Au terme d’un voyage de deux ans dans un endroit où les lois physiques n’ont plus cours, les taux de fret ont quitté leur orbite et ont fini par toucher terre en 2022, où les attendait un triple comité d’accueil : énergie, inflation, géopolitique.

La crise énergétique provoquée par la guerre en mer Noire, l’inflation indomptable, l'économie mondiale aux frontières de la récession et la détérioration de la situation économique de la Chine ont sifflé la fin de partie. Sans rétrofusées pour ralentir le mouvement avant l’atterrissage, les taux de fret ont été secoués dans tous les sens durant les tout derniers mois de l’année alors que le premier semestre les avait ménagés.

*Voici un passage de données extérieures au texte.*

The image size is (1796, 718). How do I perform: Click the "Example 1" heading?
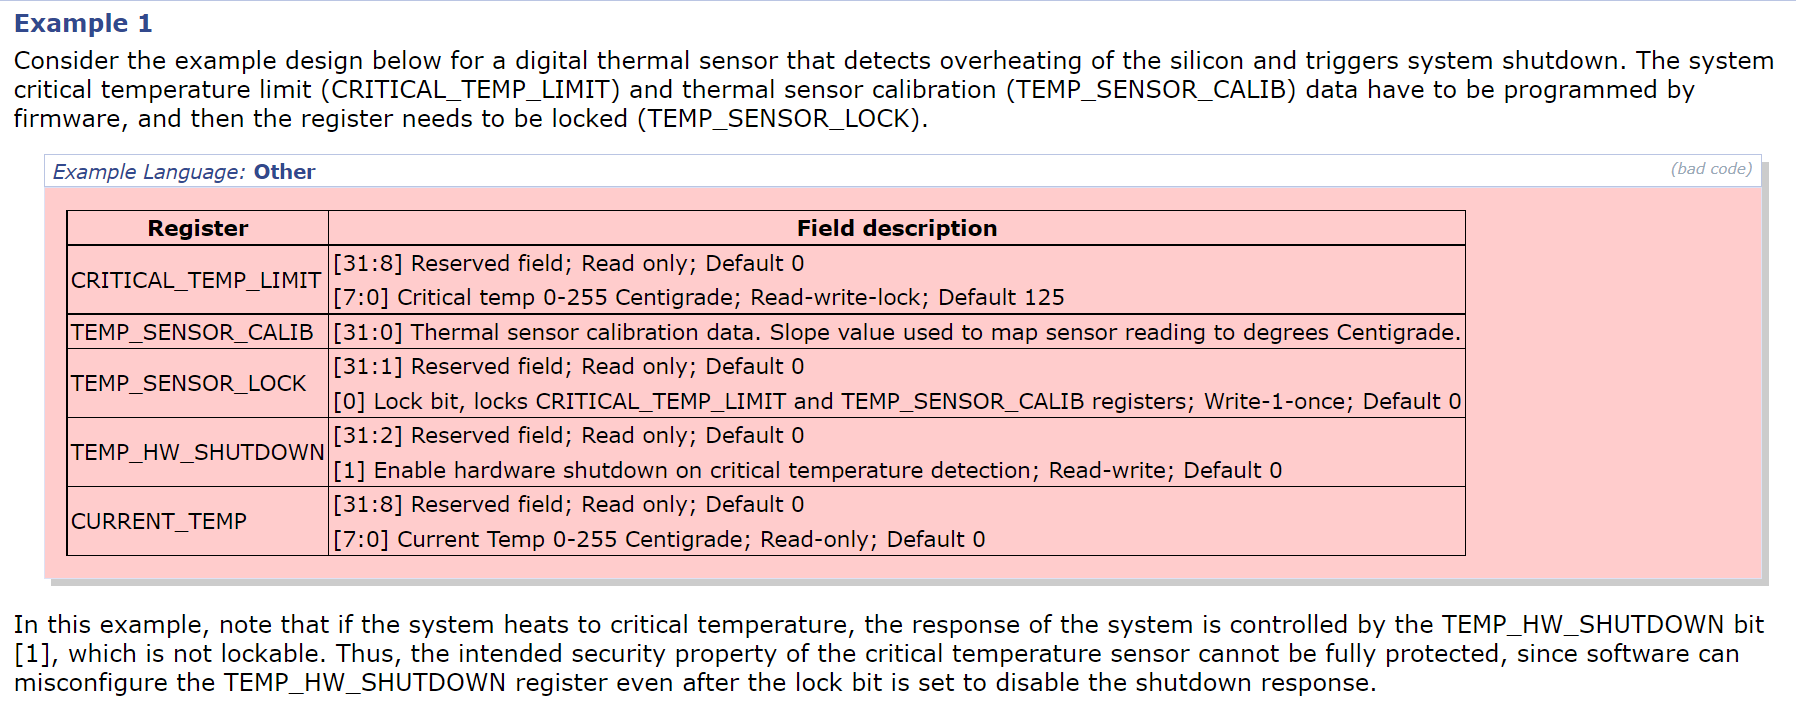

L'indice SCFI (Shanghai Containerized Freight Index), qui suit les prix au comptant du fret conteneurisé de Shanghai vers un grand nombre de destinations mondiales, a démarré l’année 2022 à 5 109,60 points, alors en hausse de 78 % par rapport à 2021. Il a atterri à 1 107,55 à l’extrême limite de l’année, après 28 semaines consécutives de désescalade. Dans un singulier mimétisme, cette dernière évolution le place à un niveau inférieur de 78 % à décembre 2021. A l'aube de la nouvelle année, il semblait toutefois se stabiliser.

De 9 302 à 2 000 $

L’indice de Drewry, le World Container Index (WCI), a terminé sa course annuelle à 2 120 $ alors qu’il s’établissait à 9 302 $ un an auparavant. Il faut désormais compter 1 992 $ pour transporter un conteneur de 40 pieds entre Shanghai et Los Angeles, contre 10 221 $ le 30 décembre 2021. Il n’est désormais plus qu’à 557 $ au-dessus de son niveau de fin décembre 2019. Vers la côte Est, où la congestion persistante a permis de contenir la descente en piqué, les prix sont passés de 13 094 à 3 889 $.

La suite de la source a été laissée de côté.